WHAT THE TASK REQUIRES
In the entries below, how many lines contain the string "agent"? State the number and nothing else.

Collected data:
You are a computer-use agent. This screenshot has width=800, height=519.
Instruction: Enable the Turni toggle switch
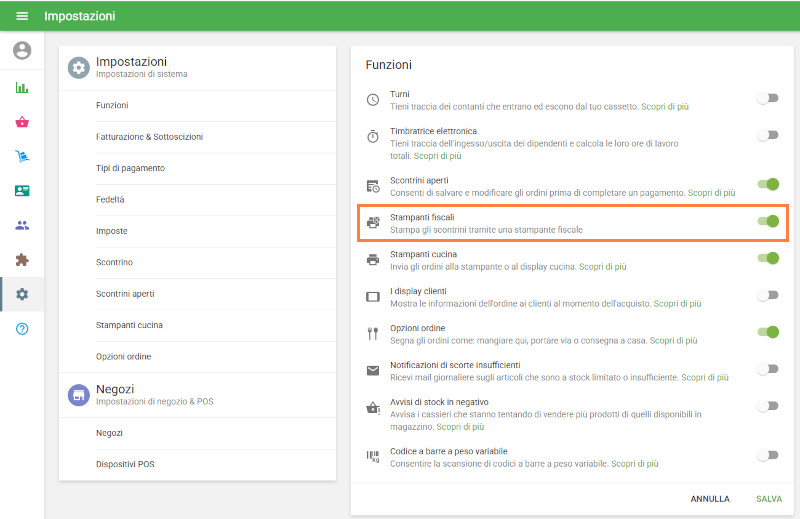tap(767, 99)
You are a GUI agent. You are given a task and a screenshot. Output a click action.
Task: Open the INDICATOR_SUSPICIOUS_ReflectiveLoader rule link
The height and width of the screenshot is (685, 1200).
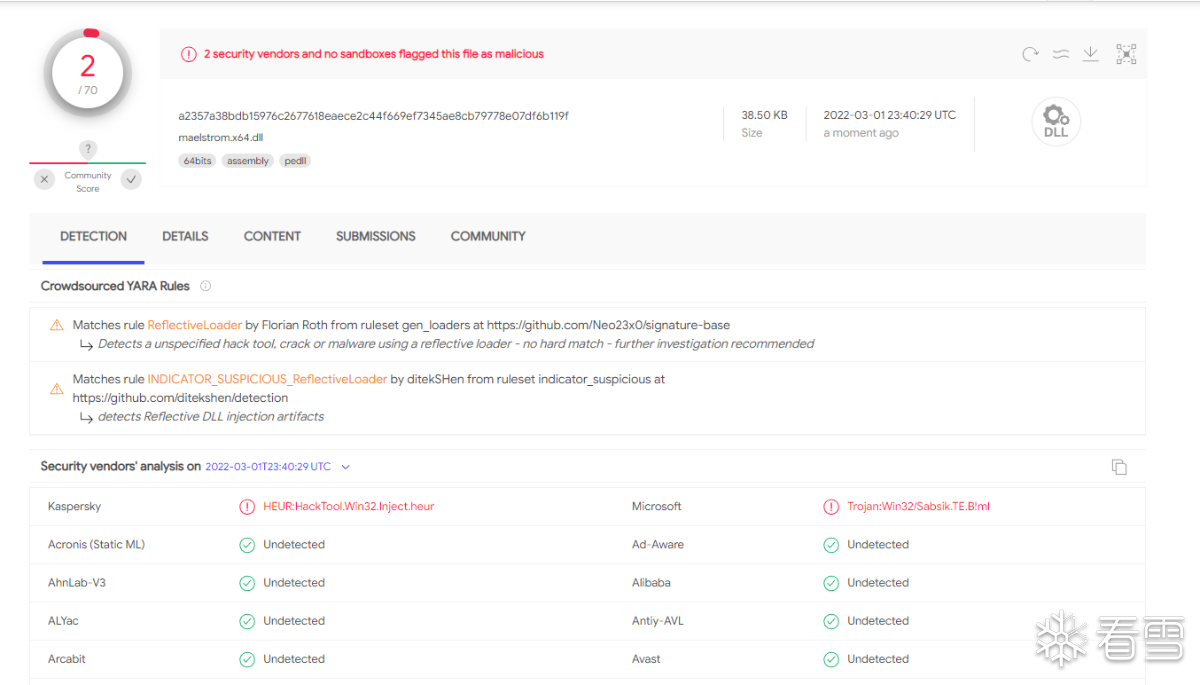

RESPONSE FOR THIS EXERCISE
2